AFP, publié le dimanche 31 mars 2019 à 12h00

Les propriétaires du bac dont le naufrage a récemment fait une centaine de morts à Mossoul ont été déférés à la justice, de même que des ingénieurs leur ayant délivré des certifications, a annoncé dimanche le Conseil suprême de la magistrature irakien.

Les propriétaires de ce bateau --en surcharge au moment du drame et naviguant alors même que les autorités avaient prévenu du danger du haut niveau des eaux-- ont été "arrêtés à Erbil", la capitale du Kurdistan irakien, à une centaine de kilomètres de Mossoul, indique le Conseil.

Son communiqué ne précise pas combien de personnes ont été appréhendées ni dans quelles circonstances.
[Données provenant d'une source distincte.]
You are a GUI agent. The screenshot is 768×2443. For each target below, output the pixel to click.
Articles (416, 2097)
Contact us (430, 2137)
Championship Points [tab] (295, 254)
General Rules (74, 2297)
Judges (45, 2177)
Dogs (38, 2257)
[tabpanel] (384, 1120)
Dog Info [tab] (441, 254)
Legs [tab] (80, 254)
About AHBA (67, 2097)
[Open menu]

Il ajouté toutefois que "trois ingénieurs ayant ratifié le lancement du projet et certifié sa conformité aux règles en vigueur" ont également été arrêtés .

Tous ont été déférés devant "trois juges et un procureur" tandis que le Parquet "recoupe les dossiers des victimes et les plaintes déposées pour compléter les procédures judiciaires", poursuit le texte.

Le 21 mars, jour de la Fête des Mères en Irak, un bac s'était retourné sur le fleuve Tigre. Au moins 100 personnes, quasiment toutes des femmes et des enfants, sont mortes, et une soixantaine d'autres sont toujours portées disparues, alors que le fort courant a emporté des corps sur des dizaines de kilomètres.

Le drame avait suscité une onde de choc dans tout le pays, les habitants pointant aussitôt du doigt un mal récurrent en Irak: la "corruption" et les passe-droits accordés à des entrepreneurs véreux qui, a longtemps scandé la foule en colère, "tue". 

Le gouverneur de la province, reprise il y a moins de deux ans au groupe Etat islamique (EI), a été limogé par le Parlement et est désormais recherché par la police. 

C'est désormais un comité de gestion de crise qui préside aux destinées d'une région où la reconstruction attend toujours, notamment du fait de la corruption.